> How to complete this task
Find every line in the records below that contains "settings", and copy it.

Raw data Start Marker

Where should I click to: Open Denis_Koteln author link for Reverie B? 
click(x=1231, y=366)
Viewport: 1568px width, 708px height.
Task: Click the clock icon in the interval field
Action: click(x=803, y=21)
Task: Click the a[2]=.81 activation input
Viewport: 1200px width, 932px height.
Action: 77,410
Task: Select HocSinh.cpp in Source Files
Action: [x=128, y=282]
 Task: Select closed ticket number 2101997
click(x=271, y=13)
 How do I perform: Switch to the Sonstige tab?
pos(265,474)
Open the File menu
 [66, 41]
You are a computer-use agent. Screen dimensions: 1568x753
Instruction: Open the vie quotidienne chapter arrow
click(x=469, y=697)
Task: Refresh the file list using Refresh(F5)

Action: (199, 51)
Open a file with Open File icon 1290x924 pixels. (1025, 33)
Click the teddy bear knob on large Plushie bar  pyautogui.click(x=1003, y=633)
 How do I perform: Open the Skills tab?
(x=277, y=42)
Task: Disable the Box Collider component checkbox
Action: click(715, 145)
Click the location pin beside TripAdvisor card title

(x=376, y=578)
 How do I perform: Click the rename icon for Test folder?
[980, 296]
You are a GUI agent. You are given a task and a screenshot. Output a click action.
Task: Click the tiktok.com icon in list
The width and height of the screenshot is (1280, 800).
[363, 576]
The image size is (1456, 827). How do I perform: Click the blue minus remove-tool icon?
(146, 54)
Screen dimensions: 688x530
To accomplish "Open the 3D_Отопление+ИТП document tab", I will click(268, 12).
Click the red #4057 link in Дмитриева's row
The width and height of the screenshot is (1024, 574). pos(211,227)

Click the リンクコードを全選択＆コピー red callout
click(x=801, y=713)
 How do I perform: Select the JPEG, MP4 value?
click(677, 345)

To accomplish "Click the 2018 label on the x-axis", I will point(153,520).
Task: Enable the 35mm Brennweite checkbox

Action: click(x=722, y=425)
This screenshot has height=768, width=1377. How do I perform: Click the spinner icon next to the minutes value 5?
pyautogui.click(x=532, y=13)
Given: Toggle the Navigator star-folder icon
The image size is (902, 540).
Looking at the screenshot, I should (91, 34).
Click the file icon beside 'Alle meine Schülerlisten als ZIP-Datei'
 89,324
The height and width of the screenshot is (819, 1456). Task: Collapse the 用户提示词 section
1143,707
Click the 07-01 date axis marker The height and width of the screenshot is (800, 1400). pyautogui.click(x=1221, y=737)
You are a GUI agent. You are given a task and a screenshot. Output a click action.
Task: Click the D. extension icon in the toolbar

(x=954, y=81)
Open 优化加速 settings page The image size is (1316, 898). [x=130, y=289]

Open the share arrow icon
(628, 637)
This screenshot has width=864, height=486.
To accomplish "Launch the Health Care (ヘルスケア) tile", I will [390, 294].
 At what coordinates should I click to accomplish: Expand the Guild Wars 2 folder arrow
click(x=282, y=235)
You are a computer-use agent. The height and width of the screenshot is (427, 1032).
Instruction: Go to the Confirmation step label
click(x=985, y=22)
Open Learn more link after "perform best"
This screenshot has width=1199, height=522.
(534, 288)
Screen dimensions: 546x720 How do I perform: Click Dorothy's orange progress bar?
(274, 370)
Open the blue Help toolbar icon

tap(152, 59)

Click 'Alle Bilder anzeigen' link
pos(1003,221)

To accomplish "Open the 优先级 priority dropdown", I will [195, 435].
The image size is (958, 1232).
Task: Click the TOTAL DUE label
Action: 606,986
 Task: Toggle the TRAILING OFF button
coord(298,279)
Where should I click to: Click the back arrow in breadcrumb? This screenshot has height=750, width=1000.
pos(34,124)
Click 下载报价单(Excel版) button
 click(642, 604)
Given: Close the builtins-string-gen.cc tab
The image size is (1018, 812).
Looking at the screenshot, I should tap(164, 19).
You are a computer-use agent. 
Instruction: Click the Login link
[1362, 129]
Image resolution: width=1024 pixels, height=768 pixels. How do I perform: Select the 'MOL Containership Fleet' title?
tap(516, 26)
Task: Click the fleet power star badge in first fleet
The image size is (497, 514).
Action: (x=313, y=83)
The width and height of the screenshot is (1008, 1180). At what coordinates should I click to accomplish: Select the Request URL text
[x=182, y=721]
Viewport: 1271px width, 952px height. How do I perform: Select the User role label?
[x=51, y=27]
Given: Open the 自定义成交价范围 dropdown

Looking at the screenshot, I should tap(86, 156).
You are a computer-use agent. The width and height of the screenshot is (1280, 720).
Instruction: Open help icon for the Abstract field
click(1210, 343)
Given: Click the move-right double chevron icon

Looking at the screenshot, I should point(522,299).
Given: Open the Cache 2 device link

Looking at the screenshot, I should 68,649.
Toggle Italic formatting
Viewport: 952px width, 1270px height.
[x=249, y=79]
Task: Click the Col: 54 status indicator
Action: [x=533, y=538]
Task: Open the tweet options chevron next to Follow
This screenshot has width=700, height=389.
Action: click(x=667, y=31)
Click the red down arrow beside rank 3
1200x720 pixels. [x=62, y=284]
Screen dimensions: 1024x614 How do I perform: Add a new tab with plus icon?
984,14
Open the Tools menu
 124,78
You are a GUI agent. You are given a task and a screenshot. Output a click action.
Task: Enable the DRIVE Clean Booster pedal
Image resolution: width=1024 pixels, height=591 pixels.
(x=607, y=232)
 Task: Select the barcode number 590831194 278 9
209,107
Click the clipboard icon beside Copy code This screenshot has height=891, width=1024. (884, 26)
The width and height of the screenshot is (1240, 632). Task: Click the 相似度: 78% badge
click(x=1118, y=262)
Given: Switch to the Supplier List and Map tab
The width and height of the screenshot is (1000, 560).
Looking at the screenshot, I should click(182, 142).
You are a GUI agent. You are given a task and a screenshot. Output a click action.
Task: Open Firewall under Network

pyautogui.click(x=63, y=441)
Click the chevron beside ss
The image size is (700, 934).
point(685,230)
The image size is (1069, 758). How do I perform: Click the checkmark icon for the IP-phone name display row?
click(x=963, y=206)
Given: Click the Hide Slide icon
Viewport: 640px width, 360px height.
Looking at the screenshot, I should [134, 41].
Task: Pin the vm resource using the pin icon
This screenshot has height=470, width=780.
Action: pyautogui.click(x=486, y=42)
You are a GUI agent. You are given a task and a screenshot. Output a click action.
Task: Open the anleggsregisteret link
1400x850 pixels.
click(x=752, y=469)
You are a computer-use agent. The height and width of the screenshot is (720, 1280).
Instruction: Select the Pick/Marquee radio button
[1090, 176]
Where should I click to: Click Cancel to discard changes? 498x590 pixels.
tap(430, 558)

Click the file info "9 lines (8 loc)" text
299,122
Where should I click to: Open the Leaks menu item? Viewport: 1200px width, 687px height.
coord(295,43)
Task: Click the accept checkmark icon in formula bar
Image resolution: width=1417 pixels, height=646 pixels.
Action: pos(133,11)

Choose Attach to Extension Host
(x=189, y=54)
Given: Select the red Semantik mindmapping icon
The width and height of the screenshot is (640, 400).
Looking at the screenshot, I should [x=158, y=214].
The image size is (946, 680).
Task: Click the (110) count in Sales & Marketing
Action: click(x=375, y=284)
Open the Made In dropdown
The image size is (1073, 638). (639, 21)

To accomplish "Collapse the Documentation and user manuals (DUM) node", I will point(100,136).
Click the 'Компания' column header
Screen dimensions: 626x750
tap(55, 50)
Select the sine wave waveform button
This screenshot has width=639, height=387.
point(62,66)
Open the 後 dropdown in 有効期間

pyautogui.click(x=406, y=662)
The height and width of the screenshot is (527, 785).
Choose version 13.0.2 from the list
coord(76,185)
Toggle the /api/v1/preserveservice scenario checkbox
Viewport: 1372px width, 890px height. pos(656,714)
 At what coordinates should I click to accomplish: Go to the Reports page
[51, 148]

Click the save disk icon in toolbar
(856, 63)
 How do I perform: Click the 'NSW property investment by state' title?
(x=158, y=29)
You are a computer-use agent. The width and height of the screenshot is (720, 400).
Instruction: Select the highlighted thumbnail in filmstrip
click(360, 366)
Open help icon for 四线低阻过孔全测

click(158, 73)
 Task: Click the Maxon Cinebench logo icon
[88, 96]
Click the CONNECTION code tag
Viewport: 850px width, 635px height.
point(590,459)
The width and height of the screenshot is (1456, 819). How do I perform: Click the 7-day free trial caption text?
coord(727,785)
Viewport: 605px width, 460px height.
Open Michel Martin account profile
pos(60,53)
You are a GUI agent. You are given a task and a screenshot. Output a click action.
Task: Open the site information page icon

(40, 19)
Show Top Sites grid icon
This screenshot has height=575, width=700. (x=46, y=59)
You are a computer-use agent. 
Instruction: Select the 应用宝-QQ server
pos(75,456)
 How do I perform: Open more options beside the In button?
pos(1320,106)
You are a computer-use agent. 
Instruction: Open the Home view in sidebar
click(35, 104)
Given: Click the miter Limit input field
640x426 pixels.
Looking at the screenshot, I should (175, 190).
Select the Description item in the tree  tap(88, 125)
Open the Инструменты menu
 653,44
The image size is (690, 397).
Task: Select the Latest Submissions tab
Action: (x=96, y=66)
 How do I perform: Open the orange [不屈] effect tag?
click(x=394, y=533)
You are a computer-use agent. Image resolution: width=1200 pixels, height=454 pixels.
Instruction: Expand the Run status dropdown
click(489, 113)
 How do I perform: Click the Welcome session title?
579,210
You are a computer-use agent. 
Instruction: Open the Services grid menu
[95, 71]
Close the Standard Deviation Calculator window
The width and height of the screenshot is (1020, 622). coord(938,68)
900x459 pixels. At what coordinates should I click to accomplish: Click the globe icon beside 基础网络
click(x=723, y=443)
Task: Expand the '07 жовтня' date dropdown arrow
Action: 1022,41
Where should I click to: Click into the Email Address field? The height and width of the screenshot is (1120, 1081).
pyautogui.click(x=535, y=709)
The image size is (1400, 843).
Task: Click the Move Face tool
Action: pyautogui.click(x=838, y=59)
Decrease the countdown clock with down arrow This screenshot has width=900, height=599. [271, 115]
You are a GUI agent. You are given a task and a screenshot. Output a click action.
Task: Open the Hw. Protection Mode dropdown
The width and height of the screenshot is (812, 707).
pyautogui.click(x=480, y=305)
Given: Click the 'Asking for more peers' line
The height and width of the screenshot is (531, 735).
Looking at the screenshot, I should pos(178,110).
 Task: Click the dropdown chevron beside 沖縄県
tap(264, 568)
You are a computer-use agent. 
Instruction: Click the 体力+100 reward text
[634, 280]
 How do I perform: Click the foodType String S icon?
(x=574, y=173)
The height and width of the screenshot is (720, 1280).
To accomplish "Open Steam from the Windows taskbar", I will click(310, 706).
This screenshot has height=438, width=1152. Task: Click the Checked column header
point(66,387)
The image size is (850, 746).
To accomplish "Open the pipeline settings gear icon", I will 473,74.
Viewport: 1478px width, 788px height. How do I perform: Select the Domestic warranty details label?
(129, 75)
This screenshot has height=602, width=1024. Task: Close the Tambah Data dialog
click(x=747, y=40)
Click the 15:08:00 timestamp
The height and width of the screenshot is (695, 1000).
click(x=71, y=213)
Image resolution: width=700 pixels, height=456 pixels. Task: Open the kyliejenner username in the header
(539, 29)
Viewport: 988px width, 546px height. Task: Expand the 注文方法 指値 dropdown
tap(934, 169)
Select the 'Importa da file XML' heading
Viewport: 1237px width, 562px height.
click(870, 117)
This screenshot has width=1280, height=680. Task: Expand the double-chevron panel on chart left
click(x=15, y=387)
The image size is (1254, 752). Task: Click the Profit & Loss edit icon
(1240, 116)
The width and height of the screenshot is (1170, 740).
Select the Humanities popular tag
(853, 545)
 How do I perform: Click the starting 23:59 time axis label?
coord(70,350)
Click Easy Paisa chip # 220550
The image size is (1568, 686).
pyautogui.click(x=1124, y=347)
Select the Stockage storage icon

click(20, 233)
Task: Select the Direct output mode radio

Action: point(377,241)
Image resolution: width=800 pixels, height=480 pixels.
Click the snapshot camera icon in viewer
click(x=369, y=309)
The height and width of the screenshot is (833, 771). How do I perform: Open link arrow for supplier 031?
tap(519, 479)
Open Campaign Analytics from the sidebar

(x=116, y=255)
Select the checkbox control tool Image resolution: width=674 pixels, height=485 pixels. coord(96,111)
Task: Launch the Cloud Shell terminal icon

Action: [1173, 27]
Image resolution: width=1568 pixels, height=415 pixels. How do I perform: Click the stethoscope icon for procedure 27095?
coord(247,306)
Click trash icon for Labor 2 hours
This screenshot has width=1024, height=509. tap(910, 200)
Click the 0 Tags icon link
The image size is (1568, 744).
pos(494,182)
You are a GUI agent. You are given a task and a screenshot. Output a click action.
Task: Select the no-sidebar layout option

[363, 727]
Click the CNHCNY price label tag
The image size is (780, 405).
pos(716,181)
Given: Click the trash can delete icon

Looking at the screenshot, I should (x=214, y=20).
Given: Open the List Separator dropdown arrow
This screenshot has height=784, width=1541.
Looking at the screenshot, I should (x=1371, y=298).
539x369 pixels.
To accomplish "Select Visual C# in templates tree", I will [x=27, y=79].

Raw data End Marker

> Your response
Open 优化加速 settings page The image size is (1316, 898). [x=130, y=289]
To accomplish "Open the pipeline settings gear icon", I will 473,74.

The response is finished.